= L. A. Wilson =

Leroy August Wilson (February 21, 1901 – June 28, 1951) was an American telecommunications executive who served as president of the American Telephone & Telegraph from 1948 until his death in 1951.

==Early life and education==
Wilson was born in Terre Haute, Indiana, on February 21 1901. The only child of modest means, he financed his studies at Rose Polytechnic Institute (now Rose-Hulman Institute of Technology) by delivering newspapers, shovelling ore, laying railroad track, and playing semi-professional baseball. He earned a civil engineering degree in 1922 and was one of the first two graduates of the institute's new Army ROTC program to receive a commission in the Engineer Reserve Corps.

==Career==
Wilson joined Indiana Bell as a clerk immediately after graduation, working night shifts that acquainted him with every department of the company. By 1929, he had moved to AT&T headquarters in New York, becoming general commercial engineer in 1942 and a vice president two years later.

Elected president of AT&T on February 17 1948, Wilson inherited a company whose wartime debt load threatened its bond rating. He launched rate-case campaigns and cost-control programs that began restoring the Bell System's finances and accelerated long-distance network modernisation.
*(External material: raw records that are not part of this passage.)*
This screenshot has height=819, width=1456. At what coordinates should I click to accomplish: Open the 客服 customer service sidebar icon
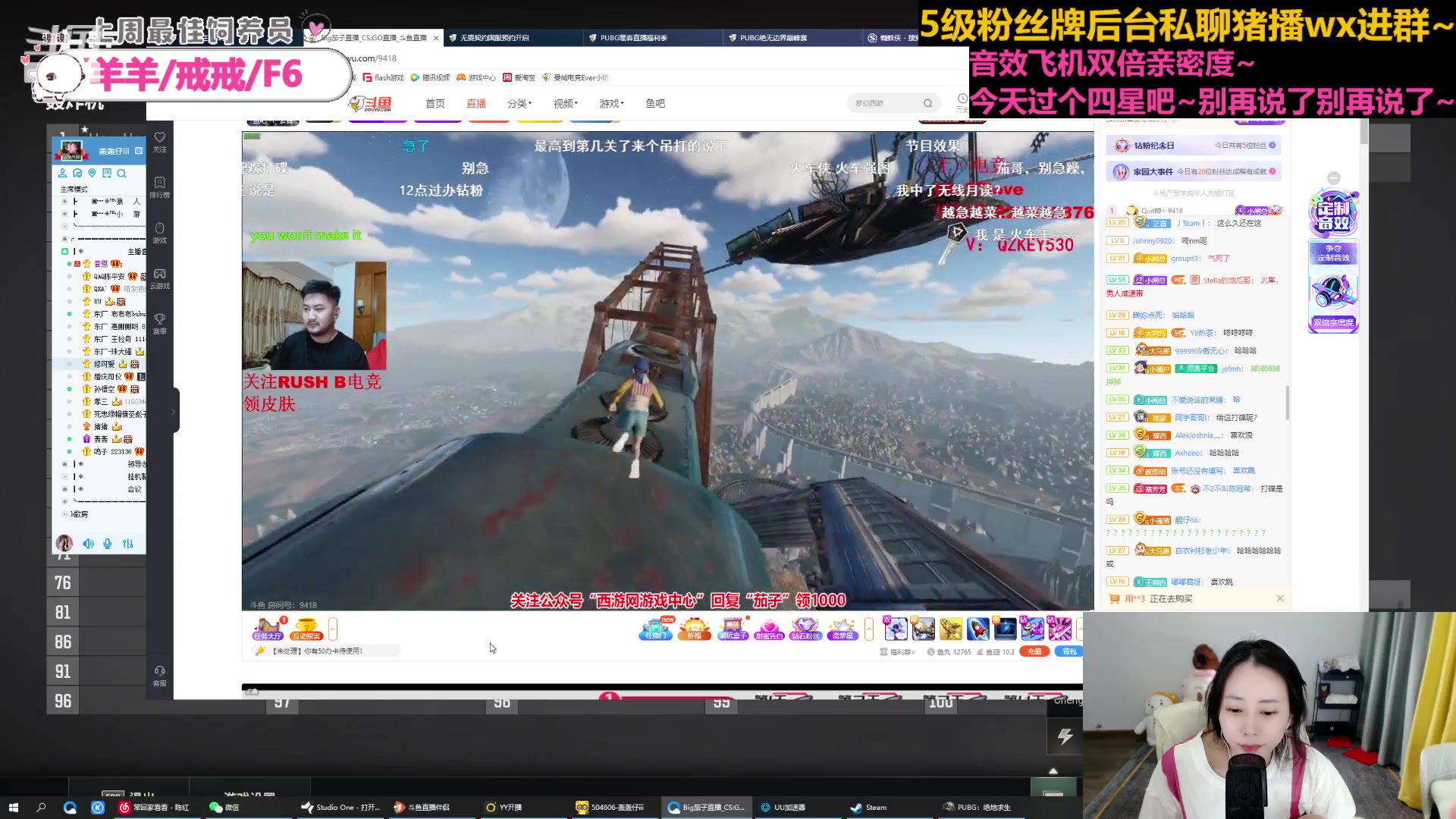pyautogui.click(x=159, y=671)
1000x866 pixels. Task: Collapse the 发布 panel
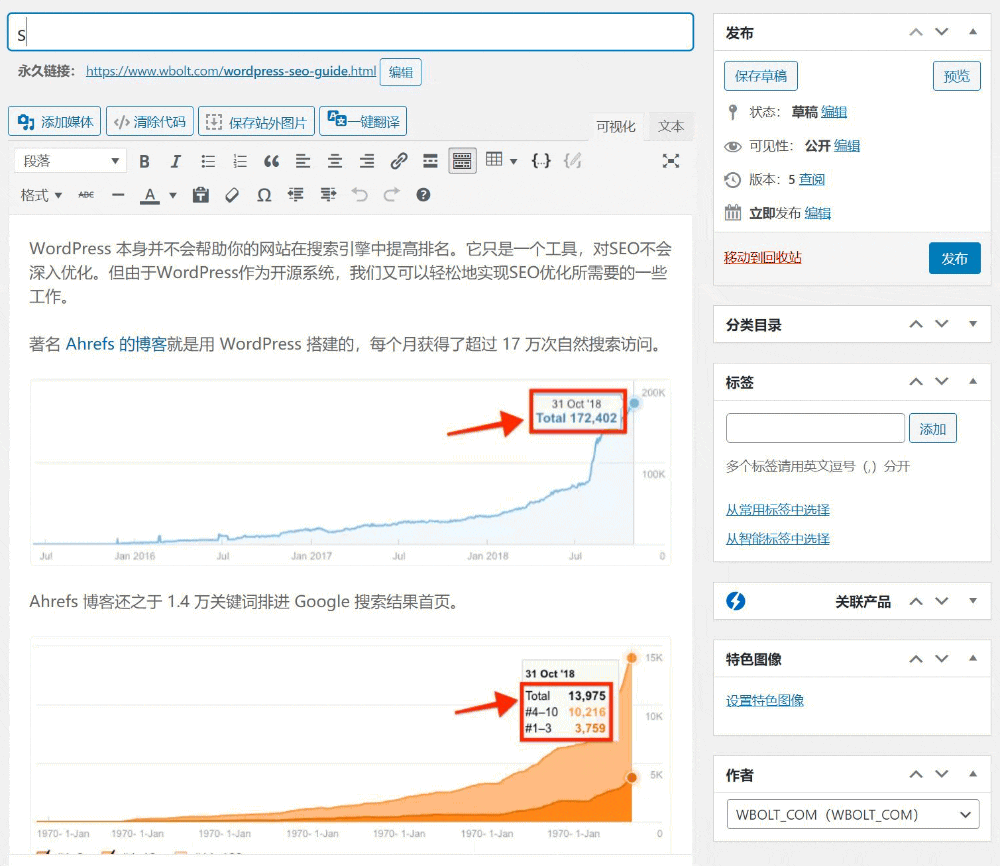[x=973, y=32]
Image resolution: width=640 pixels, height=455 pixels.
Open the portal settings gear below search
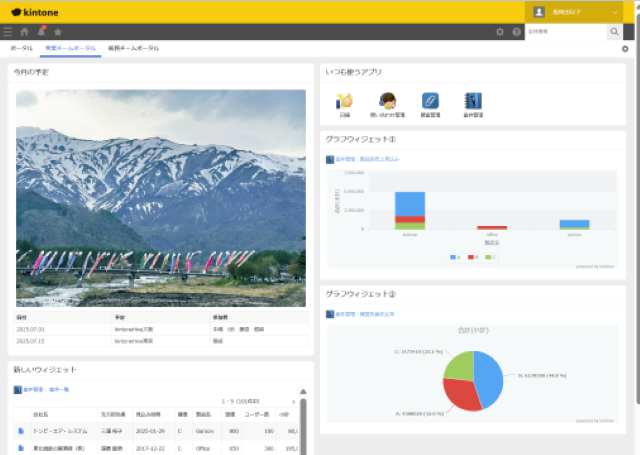[x=625, y=49]
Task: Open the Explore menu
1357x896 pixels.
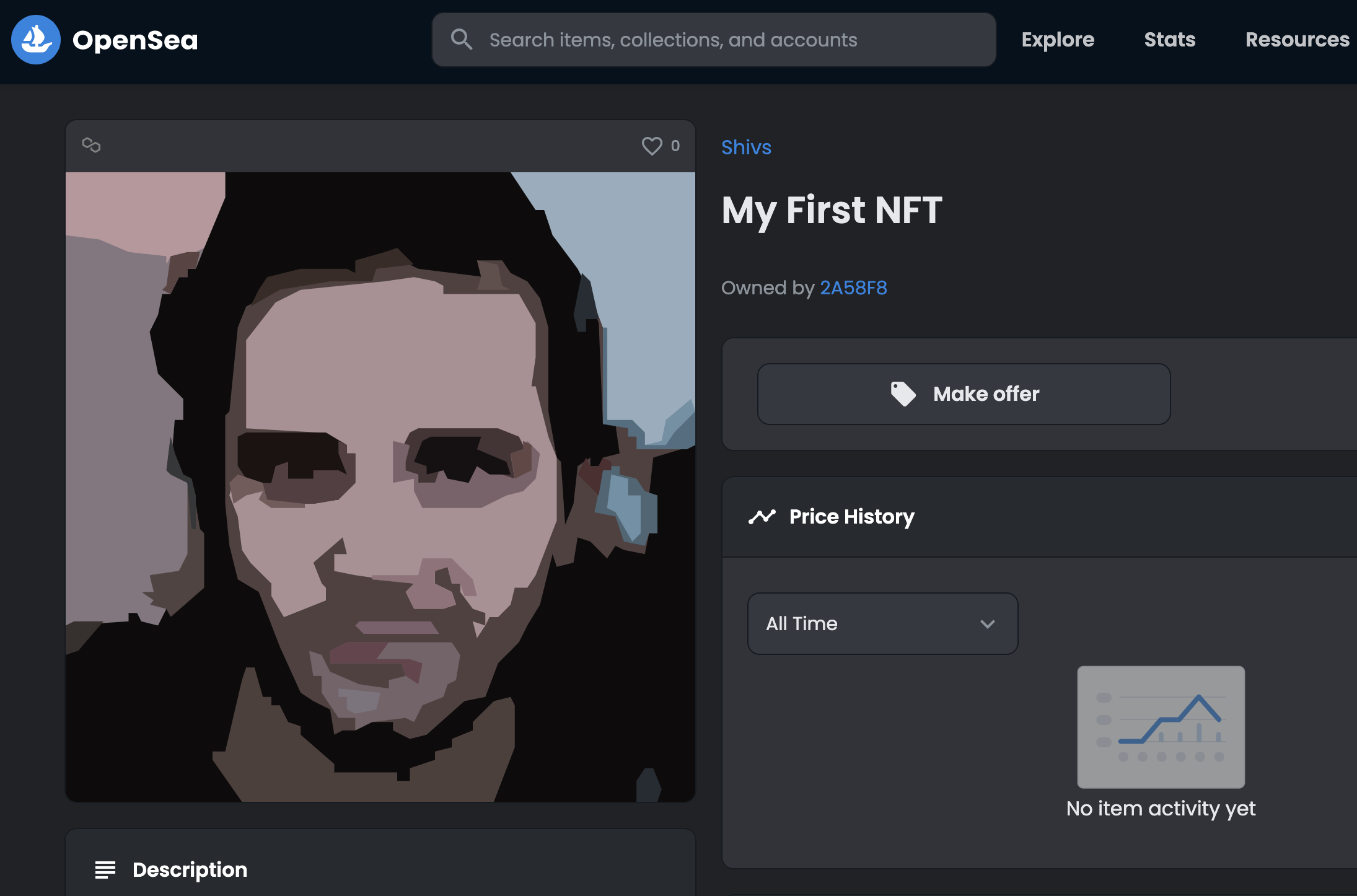Action: [1057, 39]
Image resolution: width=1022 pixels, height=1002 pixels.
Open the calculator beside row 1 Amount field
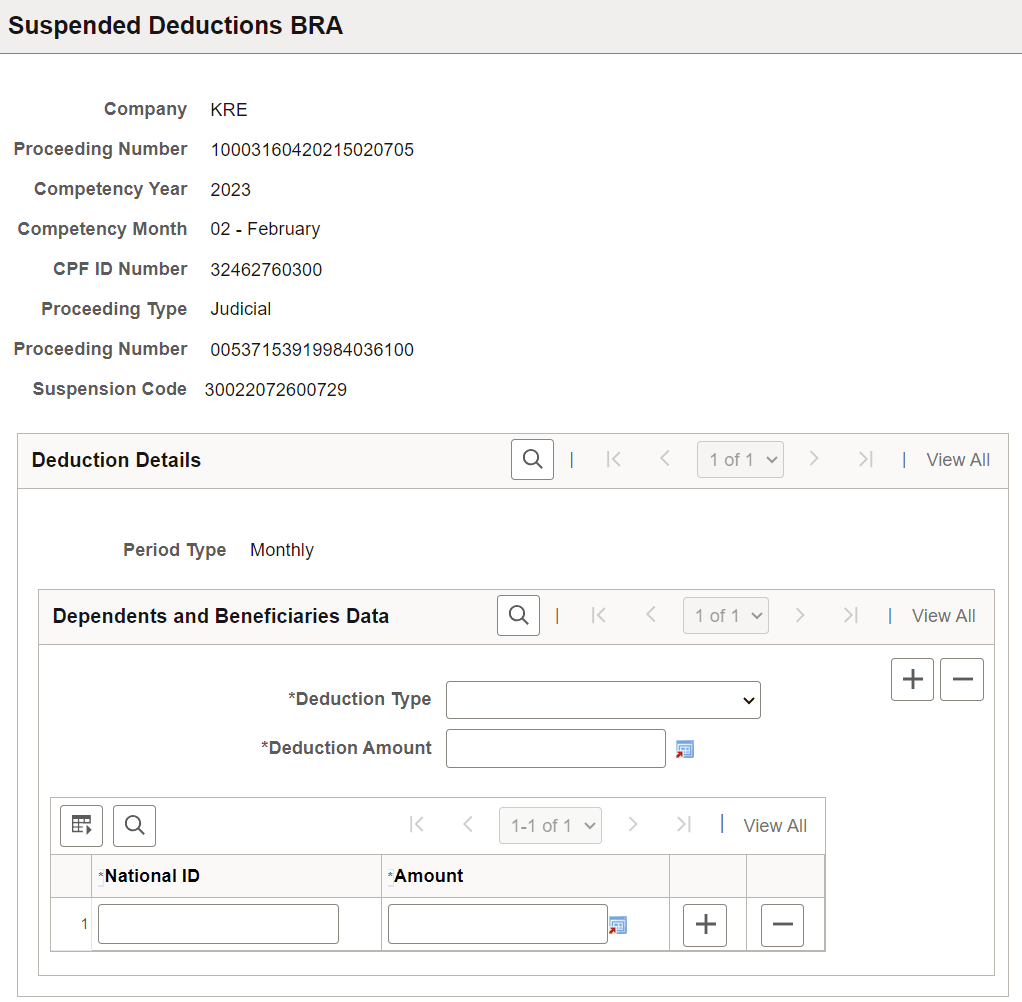[x=618, y=926]
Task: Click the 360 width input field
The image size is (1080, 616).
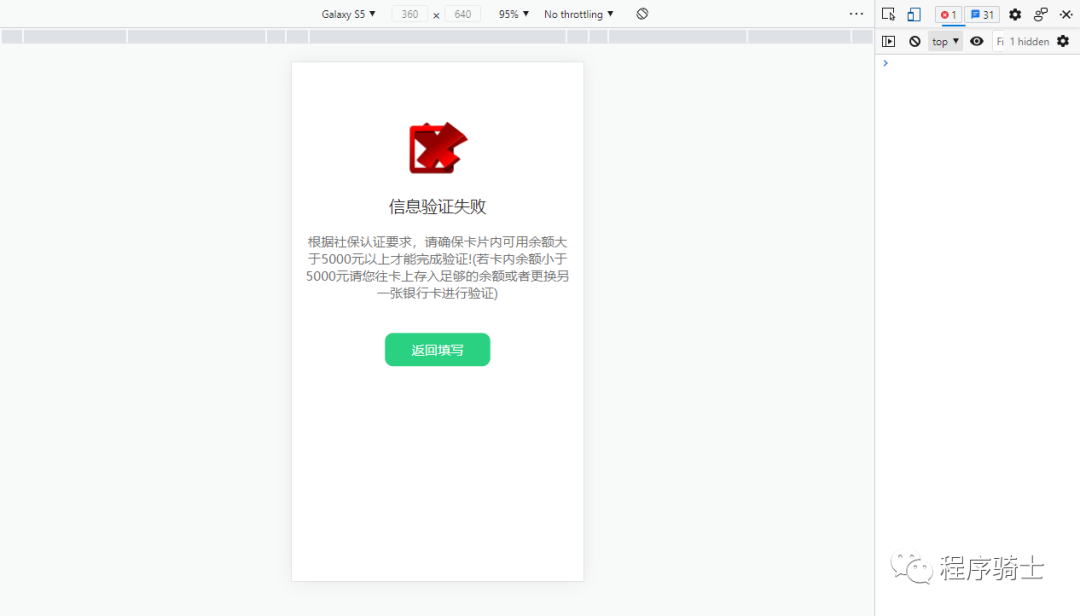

He is credited with securing more than $1 billion in new capital at a time when the market was tight, enabling AT&T's largest expansion to date.

In May 1949, President Harry S. Truman asked Wilson to have the Bell System assume management of Sandia Laboratory to support the nation's atomic programme. Wilson agreed on a "no-profit, no-fee" basis, formally accepting the contract on 1 July 1949. Truman's letter praising AT&T's "exceptional service in the national interest" later inspired Sandia’s enduring motto.